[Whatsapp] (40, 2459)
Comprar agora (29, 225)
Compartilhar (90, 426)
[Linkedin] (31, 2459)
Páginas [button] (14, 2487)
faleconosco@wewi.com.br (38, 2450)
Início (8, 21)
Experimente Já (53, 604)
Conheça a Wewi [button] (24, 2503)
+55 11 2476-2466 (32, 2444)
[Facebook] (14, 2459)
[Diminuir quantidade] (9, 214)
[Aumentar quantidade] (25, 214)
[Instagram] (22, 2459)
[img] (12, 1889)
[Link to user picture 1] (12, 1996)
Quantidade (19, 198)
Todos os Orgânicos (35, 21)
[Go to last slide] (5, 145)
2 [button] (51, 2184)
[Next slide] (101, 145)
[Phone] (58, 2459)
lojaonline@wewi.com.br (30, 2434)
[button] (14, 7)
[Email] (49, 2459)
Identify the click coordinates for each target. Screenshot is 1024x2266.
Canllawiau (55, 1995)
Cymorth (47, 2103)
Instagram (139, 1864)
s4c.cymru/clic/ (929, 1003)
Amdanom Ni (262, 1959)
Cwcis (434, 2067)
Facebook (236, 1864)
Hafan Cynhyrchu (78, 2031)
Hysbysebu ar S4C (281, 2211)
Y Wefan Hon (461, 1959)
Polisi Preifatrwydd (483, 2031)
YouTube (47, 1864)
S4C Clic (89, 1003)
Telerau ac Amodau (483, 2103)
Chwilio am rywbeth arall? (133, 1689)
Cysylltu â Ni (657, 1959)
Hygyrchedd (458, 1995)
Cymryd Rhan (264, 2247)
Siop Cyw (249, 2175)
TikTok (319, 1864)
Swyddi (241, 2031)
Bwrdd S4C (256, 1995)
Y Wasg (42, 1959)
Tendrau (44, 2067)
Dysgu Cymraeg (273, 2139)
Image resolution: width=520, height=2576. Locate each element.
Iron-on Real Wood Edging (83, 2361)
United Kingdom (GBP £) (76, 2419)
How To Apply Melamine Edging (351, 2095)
• • • • •
## Work order:
The answer should be an exact copy of the lines from the first line of the data through the line with "Polisi Preifatrwydd (483, 2031)" and should contain nothing else.

## Response below:
[Whatsapp] (40, 2459)
Comprar agora (29, 225)
Compartilhar (90, 426)
[Linkedin] (31, 2459)
Páginas [button] (14, 2487)
faleconosco@wewi.com.br (38, 2450)
Início (8, 21)
Experimente Já (53, 604)
Conheça a Wewi [button] (24, 2503)
+55 11 2476-2466 (32, 2444)
[Facebook] (14, 2459)
[Diminuir quantidade] (9, 214)
[Aumentar quantidade] (25, 214)
[Instagram] (22, 2459)
[img] (12, 1889)
[Link to user picture 1] (12, 1996)
Quantidade (19, 198)
Todos os Orgânicos (35, 21)
[Go to last slide] (5, 145)
2 [button] (51, 2184)
[Next slide] (101, 145)
[Phone] (58, 2459)
lojaonline@wewi.com.br (30, 2434)
[button] (14, 7)
[Email] (49, 2459)
Identify the click coordinates for each target. Screenshot is 1024x2266.
Canllawiau (55, 1995)
Cymorth (47, 2103)
Instagram (139, 1864)
s4c.cymru/clic/ (929, 1003)
Amdanom Ni (262, 1959)
Cwcis (434, 2067)
Facebook (236, 1864)
Hafan Cynhyrchu (78, 2031)
Hysbysebu ar S4C (281, 2211)
Y Wefan Hon (461, 1959)
Polisi Preifatrwydd (483, 2031)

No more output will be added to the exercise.